# Tutorial 1. Data Download with owilix

The project provides the [`owilix`](https://opencode.it4i.eu/openwebsearcheu-public/owi-cli) command line tool for accessing OWI data. 
owilix can be best understood as `git` for the OWI, i.e. to pull and push data. 
This tutorial demonstrates, how owilix can be used for accessing and using the Open Web Index.

## OWI Datasets

The Open Web Index is provided as a set of datasets, published on a daily basis per data center.

The following figure depicts the basic components of a dataset, which is basically a hierarcial partitioning by date and language.

![](./figures/owi-dataset.png)

- `parquet` files contain the metadata obtained from [resiliparse/resilipipe](https://opencode.it4i.eu/openwebsearcheu-public/preprocessing-pipeline) as well as the plain text.
- `ciff` files contain the inverted index created via the [OWI Indexer](https://opencode.it4i.eu/openwebsearcheu-public/spark-indexer)

`owilix` now supports the synchronisation of remote with local datasets similar to `git` for source code.

## Installing owilix

`owilix` depends on a large number of libraries, so we recommend to installing 
it into a separate python environment managed by [pyenv](https://github.com/pyenv/pyenv) 
or [conda](https://conda.io/projects/conda/en/latest/user-guide/getting-started.html). 
The CLI also requires python 3.11 and either Linux or MacOSx (on Windows, they WSL might work but has not been tested).

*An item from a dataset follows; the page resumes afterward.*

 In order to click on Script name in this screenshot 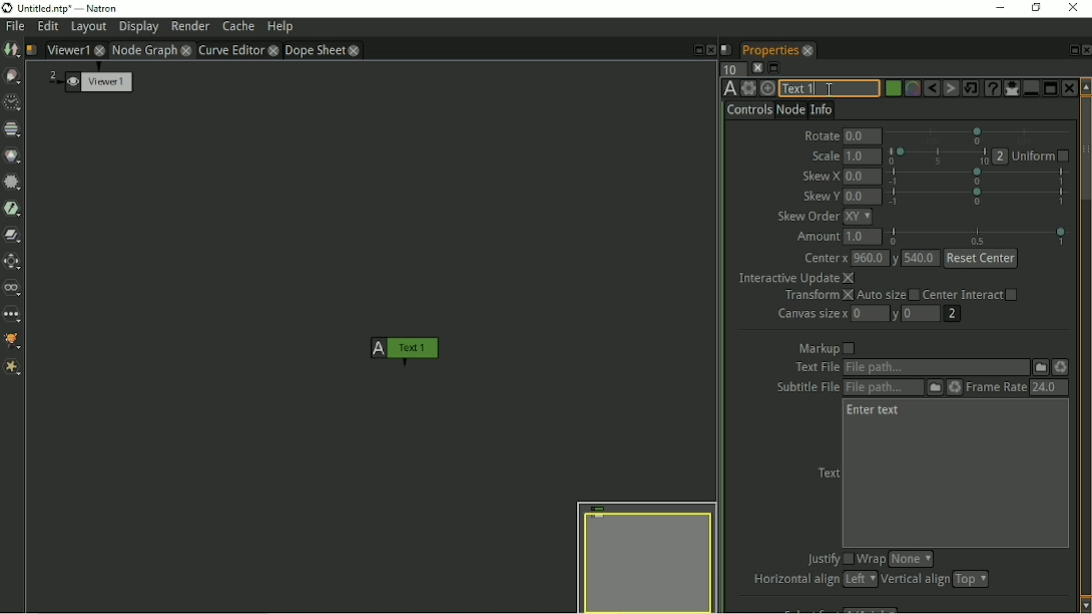, I will do `click(726, 50)`.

Usually running the following lines should give you a clean environment (when using conda):

```bash
# Create a new environment
conda create -n owi pip python=3.11
conda activate owi
# Install required packages
pip install py4lexis --index-url https://opencode.it4i.eu/api/v4/projects/107/packages/pypi/simple
pip install owilix --index-url https://opencode.it4i.eu/api/v4/projects/92/packages/pypi/simple
# Verify installation
owilix --help
```

Note that you always need to activate the owi environemnt when using owilix (i.e. `conda activate owi`)

## First check if everything works

`owilix` supports simple listing of datasets. After installation it is recommended to run a simple `remote ls all` command to see whether everythign is working. 

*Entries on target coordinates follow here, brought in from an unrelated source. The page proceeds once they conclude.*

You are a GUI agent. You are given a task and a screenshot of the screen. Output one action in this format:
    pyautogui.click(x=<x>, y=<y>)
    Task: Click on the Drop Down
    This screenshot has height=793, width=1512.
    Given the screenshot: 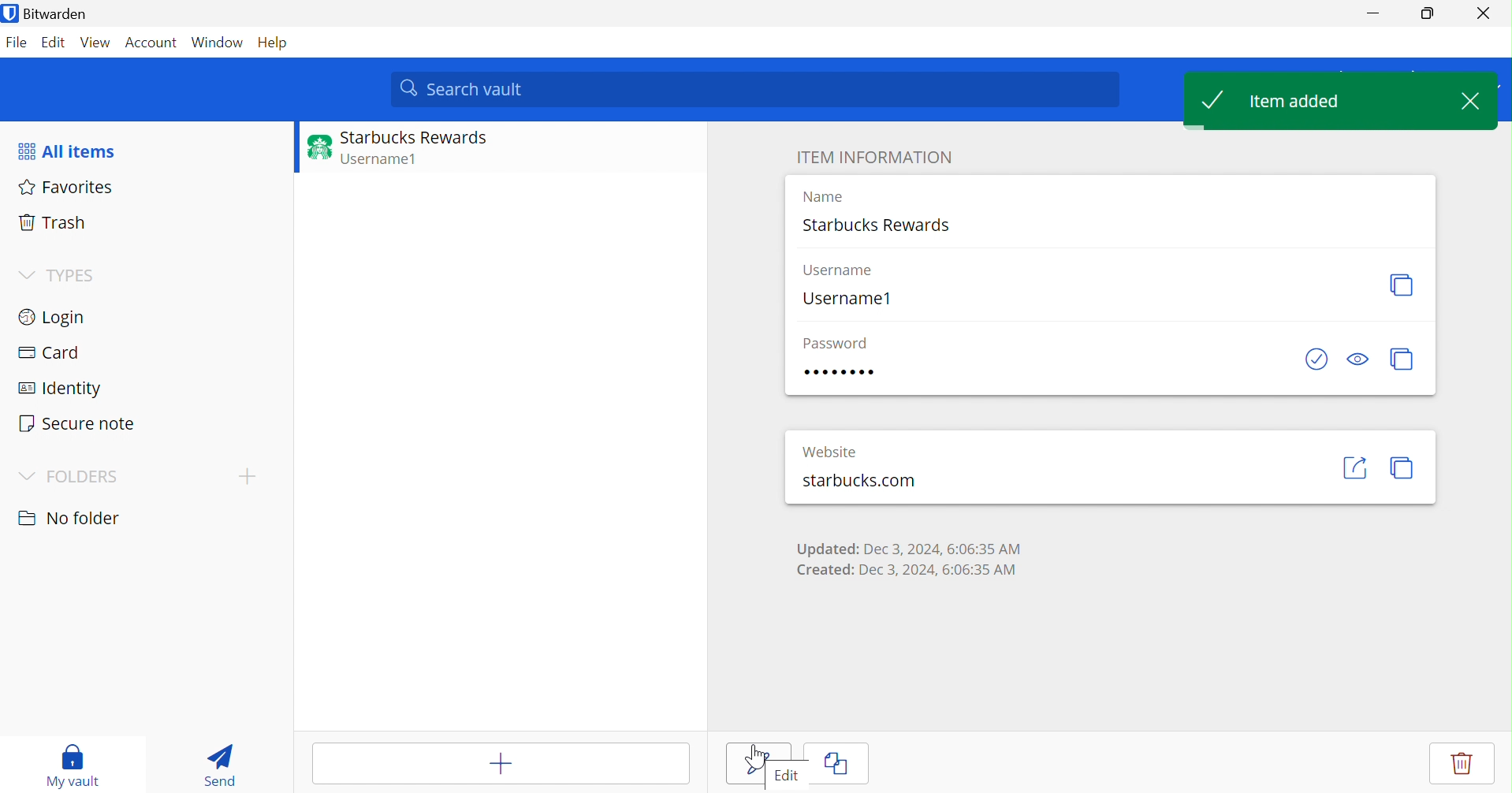 What is the action you would take?
    pyautogui.click(x=28, y=276)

In case of problems, you can use 
- `owilix logs errors` to show error logs occuring, 
- `owilix clean` to clean potentially problematic files and 
- `owilix remote doctor` to check connection details

Columns to be displayed and the sort order can be configured via profiles and CLI parameters, but that is beyond this tutorial.


### Looking at public datasets in the LEXIS Portal

To see whether you can have access to the public datasets in the LEXIS Portal (and thus rule out any rights problem), 
you should navigate to the `DataSets/Public` menu in the [LEXIS Portal](https://portal.beta.lexis.tech), where you should see the following list of datasets:

![](figures/lexis-public-datasets.png)

Under the menu item `Projects` you can request access to the "openwebsearch" project so that you also could access 
`warc` datasets. However, this also requires to engage with us via [the community platform](https://openwebsearch.eu/community/) 
or contact us via [email](mailto:join@openwebsearch.eu)

## Listing Datasets and Specifiers

### Specifying Sets of Datasets

`owilix` uses so called dataset specifiers to specify sets of datasets. e.g. `all` specifies all datasets 
available while `all:latest` gives you the latest dataset available in all data centers.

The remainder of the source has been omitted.